_WHAT NEEDS TO BE DONE_. Give the number of lines below with "will" in them, leaving out anything else.

Stored records:
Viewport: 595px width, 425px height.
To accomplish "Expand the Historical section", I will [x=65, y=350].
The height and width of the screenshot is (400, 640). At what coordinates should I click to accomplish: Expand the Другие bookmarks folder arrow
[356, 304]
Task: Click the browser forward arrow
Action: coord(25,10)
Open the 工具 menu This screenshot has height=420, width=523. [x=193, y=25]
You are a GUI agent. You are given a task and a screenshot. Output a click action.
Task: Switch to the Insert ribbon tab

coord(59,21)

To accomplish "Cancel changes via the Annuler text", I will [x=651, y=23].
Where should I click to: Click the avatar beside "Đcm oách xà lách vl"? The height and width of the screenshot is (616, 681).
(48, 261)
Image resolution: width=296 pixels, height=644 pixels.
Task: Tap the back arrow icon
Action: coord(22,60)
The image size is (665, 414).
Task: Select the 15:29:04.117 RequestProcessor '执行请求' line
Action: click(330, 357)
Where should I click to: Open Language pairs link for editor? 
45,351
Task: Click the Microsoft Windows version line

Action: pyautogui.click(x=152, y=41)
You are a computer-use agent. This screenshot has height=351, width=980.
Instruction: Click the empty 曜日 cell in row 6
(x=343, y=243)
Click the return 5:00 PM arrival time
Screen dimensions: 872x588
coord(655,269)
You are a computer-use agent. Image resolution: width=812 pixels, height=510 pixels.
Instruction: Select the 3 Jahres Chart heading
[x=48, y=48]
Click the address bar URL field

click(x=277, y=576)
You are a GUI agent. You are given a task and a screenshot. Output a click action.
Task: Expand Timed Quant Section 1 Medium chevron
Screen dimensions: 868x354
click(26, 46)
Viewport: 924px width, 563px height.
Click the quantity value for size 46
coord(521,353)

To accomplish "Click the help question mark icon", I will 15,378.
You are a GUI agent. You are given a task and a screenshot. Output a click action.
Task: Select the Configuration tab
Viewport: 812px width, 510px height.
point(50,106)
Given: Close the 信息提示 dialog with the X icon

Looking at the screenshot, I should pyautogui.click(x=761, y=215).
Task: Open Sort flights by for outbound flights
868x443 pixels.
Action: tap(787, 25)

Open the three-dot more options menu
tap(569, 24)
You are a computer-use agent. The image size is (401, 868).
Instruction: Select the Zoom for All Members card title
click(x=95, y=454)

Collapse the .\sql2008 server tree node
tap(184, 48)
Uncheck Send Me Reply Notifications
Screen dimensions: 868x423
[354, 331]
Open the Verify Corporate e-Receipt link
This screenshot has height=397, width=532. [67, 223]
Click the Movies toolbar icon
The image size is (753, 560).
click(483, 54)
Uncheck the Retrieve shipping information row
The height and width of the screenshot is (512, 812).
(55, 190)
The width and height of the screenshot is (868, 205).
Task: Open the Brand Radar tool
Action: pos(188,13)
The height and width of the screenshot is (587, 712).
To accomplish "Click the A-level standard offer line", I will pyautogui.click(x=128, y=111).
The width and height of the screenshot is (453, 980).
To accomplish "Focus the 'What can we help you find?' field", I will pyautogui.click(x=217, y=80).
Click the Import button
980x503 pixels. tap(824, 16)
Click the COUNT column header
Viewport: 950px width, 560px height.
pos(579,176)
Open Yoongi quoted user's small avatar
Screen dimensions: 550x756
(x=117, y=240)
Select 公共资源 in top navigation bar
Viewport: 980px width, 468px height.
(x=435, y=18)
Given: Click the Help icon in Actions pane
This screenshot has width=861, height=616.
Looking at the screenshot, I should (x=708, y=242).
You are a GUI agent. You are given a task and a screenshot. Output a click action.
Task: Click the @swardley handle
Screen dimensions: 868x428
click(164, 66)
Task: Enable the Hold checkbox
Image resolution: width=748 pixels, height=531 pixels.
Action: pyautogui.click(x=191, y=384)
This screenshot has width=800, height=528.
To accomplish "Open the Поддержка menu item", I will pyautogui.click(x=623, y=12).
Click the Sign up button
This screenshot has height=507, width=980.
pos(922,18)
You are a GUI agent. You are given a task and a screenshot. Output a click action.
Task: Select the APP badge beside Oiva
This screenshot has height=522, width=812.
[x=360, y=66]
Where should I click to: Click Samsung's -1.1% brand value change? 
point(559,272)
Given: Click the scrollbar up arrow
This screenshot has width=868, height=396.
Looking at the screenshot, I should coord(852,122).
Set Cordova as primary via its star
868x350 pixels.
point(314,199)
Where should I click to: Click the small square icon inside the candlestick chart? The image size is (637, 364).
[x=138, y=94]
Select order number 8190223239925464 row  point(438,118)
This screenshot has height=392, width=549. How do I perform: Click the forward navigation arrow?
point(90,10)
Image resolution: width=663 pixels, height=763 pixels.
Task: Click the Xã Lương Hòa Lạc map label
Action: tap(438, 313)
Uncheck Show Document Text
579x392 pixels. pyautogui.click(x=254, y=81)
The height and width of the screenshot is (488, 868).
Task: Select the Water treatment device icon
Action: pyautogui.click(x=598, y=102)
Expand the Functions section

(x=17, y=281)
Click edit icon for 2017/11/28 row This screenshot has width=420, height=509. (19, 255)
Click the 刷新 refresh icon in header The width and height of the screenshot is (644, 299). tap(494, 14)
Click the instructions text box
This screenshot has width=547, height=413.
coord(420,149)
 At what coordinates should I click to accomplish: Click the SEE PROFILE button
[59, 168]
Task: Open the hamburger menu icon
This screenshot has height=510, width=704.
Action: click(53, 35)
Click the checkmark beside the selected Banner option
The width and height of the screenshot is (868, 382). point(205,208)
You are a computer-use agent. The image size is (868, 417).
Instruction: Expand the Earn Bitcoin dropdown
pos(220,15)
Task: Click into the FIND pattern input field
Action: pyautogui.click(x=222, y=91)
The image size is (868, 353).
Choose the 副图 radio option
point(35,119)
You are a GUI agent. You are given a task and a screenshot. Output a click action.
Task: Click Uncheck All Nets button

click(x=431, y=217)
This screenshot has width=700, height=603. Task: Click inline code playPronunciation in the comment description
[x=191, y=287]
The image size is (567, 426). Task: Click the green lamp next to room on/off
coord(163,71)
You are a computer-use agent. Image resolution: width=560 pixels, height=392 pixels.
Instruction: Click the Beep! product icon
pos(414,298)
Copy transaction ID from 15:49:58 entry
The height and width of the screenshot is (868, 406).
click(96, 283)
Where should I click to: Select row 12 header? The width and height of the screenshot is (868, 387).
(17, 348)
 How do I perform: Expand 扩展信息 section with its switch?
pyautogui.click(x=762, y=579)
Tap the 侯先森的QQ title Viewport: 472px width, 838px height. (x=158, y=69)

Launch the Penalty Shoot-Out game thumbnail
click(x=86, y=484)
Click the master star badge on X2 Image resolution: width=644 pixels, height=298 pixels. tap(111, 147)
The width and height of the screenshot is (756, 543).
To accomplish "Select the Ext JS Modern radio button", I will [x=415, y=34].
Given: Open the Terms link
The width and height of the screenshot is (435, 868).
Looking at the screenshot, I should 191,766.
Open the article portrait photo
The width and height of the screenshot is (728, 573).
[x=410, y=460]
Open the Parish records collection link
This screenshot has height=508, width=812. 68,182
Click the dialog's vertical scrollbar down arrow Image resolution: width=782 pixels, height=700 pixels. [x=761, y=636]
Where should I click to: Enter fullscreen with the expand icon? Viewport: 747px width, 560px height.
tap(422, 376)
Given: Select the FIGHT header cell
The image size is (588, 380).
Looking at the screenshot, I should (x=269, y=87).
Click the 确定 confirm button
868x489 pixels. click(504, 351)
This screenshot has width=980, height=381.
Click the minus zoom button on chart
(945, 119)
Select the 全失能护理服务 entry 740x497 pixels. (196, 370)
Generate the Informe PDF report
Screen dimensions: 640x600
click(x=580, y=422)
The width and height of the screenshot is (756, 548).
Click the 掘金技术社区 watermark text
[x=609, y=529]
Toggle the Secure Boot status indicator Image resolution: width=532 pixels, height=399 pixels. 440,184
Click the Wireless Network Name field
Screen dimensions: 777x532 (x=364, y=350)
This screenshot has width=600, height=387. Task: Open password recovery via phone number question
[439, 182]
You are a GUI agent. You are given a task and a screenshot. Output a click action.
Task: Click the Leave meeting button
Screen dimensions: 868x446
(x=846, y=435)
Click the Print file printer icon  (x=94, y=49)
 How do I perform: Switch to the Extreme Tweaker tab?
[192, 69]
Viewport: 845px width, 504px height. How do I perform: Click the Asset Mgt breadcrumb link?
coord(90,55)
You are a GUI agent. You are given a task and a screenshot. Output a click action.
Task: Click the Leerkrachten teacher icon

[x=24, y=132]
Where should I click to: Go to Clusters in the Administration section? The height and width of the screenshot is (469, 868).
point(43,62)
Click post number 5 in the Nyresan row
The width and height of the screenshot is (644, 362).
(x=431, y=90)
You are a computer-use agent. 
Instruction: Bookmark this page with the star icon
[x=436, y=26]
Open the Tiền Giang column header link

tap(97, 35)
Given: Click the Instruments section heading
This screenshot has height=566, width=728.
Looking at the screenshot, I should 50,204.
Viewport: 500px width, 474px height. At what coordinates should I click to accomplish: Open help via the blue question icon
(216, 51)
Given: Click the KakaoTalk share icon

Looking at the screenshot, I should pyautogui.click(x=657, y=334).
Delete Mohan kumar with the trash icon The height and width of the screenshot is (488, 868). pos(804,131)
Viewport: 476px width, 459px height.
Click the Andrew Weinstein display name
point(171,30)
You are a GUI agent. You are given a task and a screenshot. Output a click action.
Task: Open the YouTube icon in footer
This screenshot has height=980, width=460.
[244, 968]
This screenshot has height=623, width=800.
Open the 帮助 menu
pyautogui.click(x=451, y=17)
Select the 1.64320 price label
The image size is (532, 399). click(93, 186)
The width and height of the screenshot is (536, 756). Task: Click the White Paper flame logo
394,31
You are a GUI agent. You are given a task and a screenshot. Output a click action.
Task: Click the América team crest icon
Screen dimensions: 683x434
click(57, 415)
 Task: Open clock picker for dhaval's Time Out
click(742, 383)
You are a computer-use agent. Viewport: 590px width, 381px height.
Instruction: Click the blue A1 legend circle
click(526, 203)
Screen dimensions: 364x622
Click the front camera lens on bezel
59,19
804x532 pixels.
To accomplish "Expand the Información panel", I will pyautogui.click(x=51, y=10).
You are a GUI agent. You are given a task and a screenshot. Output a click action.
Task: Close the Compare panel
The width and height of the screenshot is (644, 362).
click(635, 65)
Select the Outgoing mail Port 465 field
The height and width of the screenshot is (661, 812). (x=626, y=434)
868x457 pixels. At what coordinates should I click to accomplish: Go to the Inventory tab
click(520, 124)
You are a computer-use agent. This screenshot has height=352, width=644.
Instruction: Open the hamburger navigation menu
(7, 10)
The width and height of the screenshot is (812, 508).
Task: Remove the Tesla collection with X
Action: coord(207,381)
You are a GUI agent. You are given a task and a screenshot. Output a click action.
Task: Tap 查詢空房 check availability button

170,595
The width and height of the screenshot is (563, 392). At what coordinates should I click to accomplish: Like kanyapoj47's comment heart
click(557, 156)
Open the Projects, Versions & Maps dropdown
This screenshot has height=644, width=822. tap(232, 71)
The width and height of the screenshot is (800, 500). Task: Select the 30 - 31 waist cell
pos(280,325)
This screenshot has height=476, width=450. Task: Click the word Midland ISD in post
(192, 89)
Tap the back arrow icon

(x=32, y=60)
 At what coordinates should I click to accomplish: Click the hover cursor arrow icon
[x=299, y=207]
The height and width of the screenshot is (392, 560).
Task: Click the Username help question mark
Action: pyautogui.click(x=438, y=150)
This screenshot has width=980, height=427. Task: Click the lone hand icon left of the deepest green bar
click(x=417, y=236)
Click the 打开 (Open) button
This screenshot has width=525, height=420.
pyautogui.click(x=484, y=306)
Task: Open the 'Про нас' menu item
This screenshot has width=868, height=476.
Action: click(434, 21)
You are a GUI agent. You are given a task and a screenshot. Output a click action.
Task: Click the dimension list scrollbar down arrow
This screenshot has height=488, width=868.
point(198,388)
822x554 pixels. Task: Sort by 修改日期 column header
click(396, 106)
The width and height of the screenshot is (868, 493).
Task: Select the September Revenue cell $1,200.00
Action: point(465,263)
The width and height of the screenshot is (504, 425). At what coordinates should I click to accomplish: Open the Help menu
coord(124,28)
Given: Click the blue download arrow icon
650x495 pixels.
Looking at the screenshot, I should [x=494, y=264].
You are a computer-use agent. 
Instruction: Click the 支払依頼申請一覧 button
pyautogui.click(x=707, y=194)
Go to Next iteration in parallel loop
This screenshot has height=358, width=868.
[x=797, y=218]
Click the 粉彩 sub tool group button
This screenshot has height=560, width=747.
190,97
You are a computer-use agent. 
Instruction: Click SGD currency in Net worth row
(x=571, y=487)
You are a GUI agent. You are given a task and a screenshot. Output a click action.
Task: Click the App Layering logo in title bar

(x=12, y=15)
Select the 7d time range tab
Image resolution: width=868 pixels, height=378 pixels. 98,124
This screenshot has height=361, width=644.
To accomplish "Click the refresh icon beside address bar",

_SOLUTION TO THIS EXERCISE_. 8